Including and Excluding Data
The --exclude
parameter lets you specifically leave out a subdirectory from the backup. In the following example, the tool would not back up the subdirectory /home/klaus/Videos
:
duplicity --exclude /home/klaus/Videos /home scp://dd@example.com//var/backup
If you want to back up the entire system via the root directory (/
), you should at least always exclude /proc
, the dynamic filesystem that provides a window into the running kernel. Otherwise, you are in danger of Duplicity tripping up all over its content. For each directory to exclude, you must specify the --exclude
parameter again. The --include
parameter lets you specifically include certain subdirectories. This example command
duplicity --include /home --include /etc --exclude / / scp://dd@example.com//var/backup
exclusively backs up the /home
and /etc
directories.
Easy Recovery
You can restore a backup by reversing the source and destination calls. The following example restores the backup stored in /var/backup
on the server example.com to the /home/tim/restore
directory:
duplicity scp://dd@example.com//var/backup /home/tim/restore
On request, Duplicity even restores a single file. The parameter responsible for this, --<file-to-restore>
, expects the relative path to the file in which you are interested. For example, if you are backing up the /home/klaus
directory, you can restore the letter.txt
file originally stored in /home/klaus/Documents
with the following command:
duplicity --<file-to-restore> Documents/letter.txt scp://dd@example.com//var/backup letter_alt.txt
At the end of the call, Duplicity does not expect the directory in which to restore the file but rather a file name. In the preceding example, the tool retrieves the file letter.txt
from the backup and stores it in the current directory as letter_alt.txt
. The list-current-files
action lists all the files in a backup:
duplicity list-current-files scp://dd@example.com//var/backup
Using the --time
parameter, you can even revert to a certain file version. The following example retrieves exactly the version of the letter.txt
file that was stored in the backup seven days earlier. This assumes that Duplicity created a backup seven days ago:
duplicity --time 7D --<file-to-restore> Document/letter.txt scp://dd@example.com//var/backup letter_alt.txt
Alternatively, you can also specify a specific date; for example, --time 2015/9/10/
accesses the backup from September 10, 2015.
Ensuring Data Integrity
The verify
action compares the data on the hard drive with the last backup.
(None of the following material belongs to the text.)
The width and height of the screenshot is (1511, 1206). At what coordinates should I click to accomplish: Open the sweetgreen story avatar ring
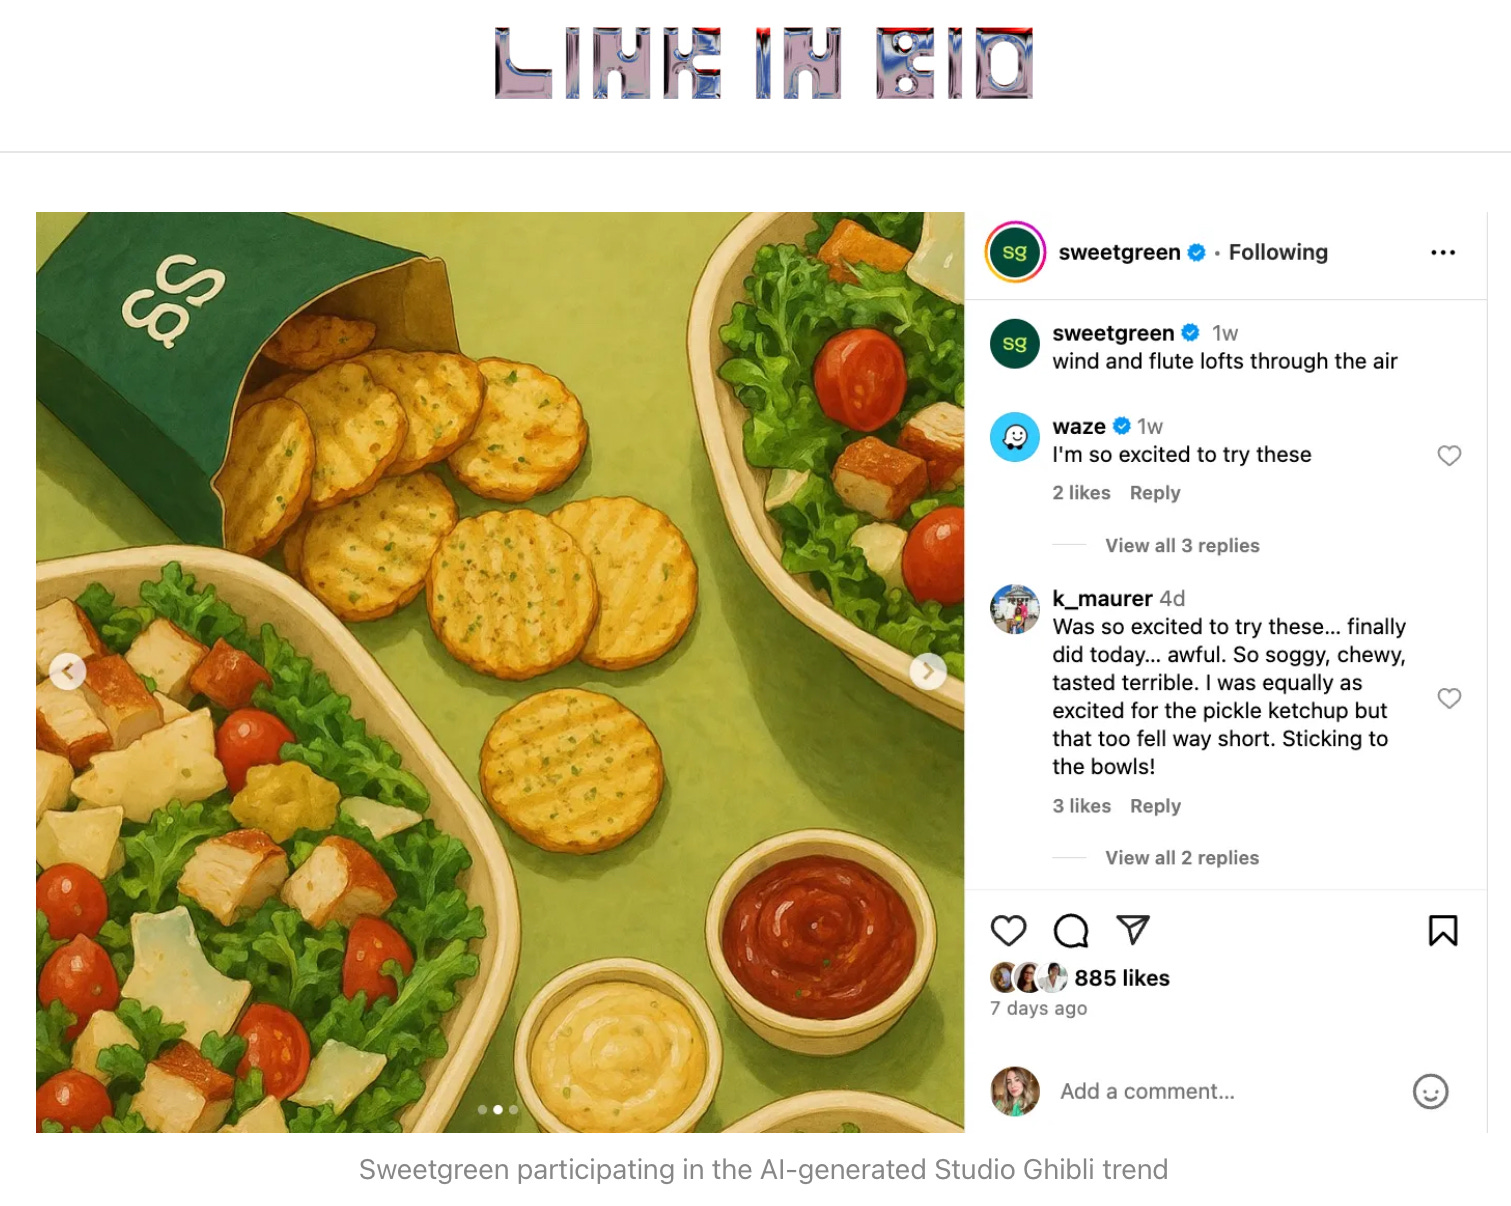[x=1015, y=253]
This tells you which data had changed and whether an unauthorized third party has changed the backup:
duplicity verify --compare-data --ssh-askpass scp://dd@example.com//var/backup /home/tim
The --compare-data
parameter ensures that Duplicity also compares the contents of the files (Figure 5). This takes longer, but without specifying the option, Duplicity 0.7 did not always deliver reliable information in my tests. You can write the report generated by verify
to the duplog.txt
text file using the --log-file duplog.txt
parameter. In this way, you can include the check in a cron job and then selectively analyze the logfile with a monitoring tool or have it sent via email.
Conclusions
On closer inspection, Duplicity turns out to be a full-featured backup tool. Although you can quickly and easily back up a single directory, more complex situations require more parameters, which can lead to a very complex command line. The documentation is also restricted to the man page, although it is extremely detailed. On a positive note, Duplicity can be integrated into your own shell scripts. Thanks to automatic encryption, you can also store backups in the cloud, even if this is sensitive data for which privacy policies need to be observed.